__WORK ORDER 1__: Summarize the passage on tree species, soil organic layer thickness and methane consumption in two sentences.
__WORK ORDER 2__:
Decide whether each statement below agrees with the passage on tree species and soil methane consumption. Answer yes or no for each and quote the deciding words from the passage.
(a) Monoterpenes are mainly secreted by broad-leaved trees.
(b) Stands of coniferous species are known to have a thicker organic layer than stands of broad-leaved species.
(c) Studies on how tree species affect soil methane consumption have reached consensual results.
__WORK ORDER 3__: Pick up the passage on tree species and soil methane consumption after its final sentence and continue writing it.

__SUPPLIED TEXT__:
------

Interactive effect of tree species and soil organic layer thickness on methane consumption.

Soils play an important role of atmospheric methane sink, consuming about 30 Tg year^-1, with forest soils the main sink. Methane consumption is carried out by methanotrophic bacteria whose activity can be affected by different factors like tree species. Some species can affect methane consumption through organic molecules released by the roots (exudates) or decomposing litters, including monoterpenes. These compounds mainly secreted by coniferous trees, are thought to inhibit methane consumption. The composition of the soil organic layer and its thickness can also differ between stands of different tree species, with stands of coniferous species known to have thicker organic layer than stands of broad-leaved species. Methane consumption is thought to be lower in organic layer compared to mineral because of a slower diffusion of methane and dioxygen. However only few studies have addressed the effects of tree species on soil methane consumption without finding consensual results.

------

__DATA SUPPLIED__:
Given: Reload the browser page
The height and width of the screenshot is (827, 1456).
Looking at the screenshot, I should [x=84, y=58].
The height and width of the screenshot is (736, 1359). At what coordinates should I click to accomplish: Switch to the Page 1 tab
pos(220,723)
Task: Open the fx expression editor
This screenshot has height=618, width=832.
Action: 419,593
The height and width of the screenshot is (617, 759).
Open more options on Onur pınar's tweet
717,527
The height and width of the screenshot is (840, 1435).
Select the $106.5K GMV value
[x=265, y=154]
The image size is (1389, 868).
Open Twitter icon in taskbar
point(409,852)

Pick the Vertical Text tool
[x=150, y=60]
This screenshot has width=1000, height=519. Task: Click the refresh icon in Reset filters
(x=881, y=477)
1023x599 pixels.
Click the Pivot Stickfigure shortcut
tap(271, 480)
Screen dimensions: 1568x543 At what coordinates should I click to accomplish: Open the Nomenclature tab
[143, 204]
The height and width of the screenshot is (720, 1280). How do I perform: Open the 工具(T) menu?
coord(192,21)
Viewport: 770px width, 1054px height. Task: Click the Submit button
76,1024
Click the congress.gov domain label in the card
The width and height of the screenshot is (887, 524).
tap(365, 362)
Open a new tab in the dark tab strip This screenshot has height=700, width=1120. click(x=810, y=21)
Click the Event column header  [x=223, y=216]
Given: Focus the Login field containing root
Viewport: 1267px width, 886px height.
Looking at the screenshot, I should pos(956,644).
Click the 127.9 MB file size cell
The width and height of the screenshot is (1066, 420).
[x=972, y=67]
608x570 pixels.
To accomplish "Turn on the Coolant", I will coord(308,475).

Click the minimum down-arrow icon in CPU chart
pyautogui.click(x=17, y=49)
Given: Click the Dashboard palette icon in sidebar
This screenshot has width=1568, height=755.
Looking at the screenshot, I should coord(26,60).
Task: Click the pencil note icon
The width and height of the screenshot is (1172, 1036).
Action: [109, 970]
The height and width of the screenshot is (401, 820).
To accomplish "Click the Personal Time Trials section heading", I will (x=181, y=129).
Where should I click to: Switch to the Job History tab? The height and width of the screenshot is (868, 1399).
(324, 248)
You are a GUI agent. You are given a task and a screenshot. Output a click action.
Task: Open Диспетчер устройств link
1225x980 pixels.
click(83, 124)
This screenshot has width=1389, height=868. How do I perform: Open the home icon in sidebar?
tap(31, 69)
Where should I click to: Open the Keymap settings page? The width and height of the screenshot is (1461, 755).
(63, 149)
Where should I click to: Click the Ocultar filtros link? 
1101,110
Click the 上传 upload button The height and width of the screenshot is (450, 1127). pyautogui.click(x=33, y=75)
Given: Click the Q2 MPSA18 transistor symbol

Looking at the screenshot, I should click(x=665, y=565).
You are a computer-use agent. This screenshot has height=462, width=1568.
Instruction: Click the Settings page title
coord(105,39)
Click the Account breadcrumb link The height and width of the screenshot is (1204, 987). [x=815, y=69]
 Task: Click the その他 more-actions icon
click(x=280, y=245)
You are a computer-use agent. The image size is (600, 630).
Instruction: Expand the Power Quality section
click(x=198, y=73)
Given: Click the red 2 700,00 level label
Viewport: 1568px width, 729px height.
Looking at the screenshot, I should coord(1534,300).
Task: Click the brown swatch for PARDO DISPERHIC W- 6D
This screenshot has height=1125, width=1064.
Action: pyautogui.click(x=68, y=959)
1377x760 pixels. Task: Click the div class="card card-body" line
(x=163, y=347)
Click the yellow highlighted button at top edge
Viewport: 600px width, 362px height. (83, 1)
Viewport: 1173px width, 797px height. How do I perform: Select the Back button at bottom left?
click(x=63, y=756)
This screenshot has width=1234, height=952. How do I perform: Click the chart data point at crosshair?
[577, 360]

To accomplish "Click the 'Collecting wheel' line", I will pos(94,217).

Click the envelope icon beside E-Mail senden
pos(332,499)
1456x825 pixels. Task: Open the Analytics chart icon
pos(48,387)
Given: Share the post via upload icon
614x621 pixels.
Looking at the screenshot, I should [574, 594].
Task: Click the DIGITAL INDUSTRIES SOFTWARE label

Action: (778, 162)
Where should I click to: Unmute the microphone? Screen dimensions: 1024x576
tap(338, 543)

------

__TASK OUTPUT 1__: Soils, mainly forest soils, are an important sink for atmospheric methane, which is consumed by methanotrophic bacteria whose activity can be affected by tree species, for example through compounds such as monoterpenes that coniferous trees mainly secrete and that are thought to inhibit consumption. Stands of different tree species can also differ in the composition and thickness of the soil organic layer, where methane consumption is thought to be lower than in mineral soil, but the few studies of tree species effects have not found consensual results.

__TASK OUTPUT 2__:
(a) No: "These compounds mainly secreted by coniferous trees, are thought to inhibit methane consumption."
(b) Yes: "with stands of coniferous species known to have thicker organic layer than stands of broad-leaved species."
(c) No: "However only few studies have addressed the effects of tree species on soil methane consumption without finding consensual results."

__TASK OUTPUT 3__:
Our objective was to confirm the hypothesis that tree species can affect soil methane consumption. We carried out this study in a triplicate of four nearby stands, one of sessile oak, one of European beech, one of Scots pine and one of Norway spruce. The sampling was conducted during summer 2020. Soil methane consumption was measured by incubating the five, ten or fifteen first centimetres of soil cores at 20°C and by measuring the variation of CH₄ concentration in the incubation chamber with a laser-based CH₄ analyser. Monoterpenes were identified by GC-MS.

In contrast to our hypothesis, we did not systematically find a significantly higher methane consumption for stands of broad-leaved species compared to stands of coniferous species. However, in first five centimetres of the soil, methane consumption was significantly higher in beech stands compared to the three other species. This result may be related to lower monoterpenes concentration in soils of beech stands and to a thinner soil organic layer at the top of the soil.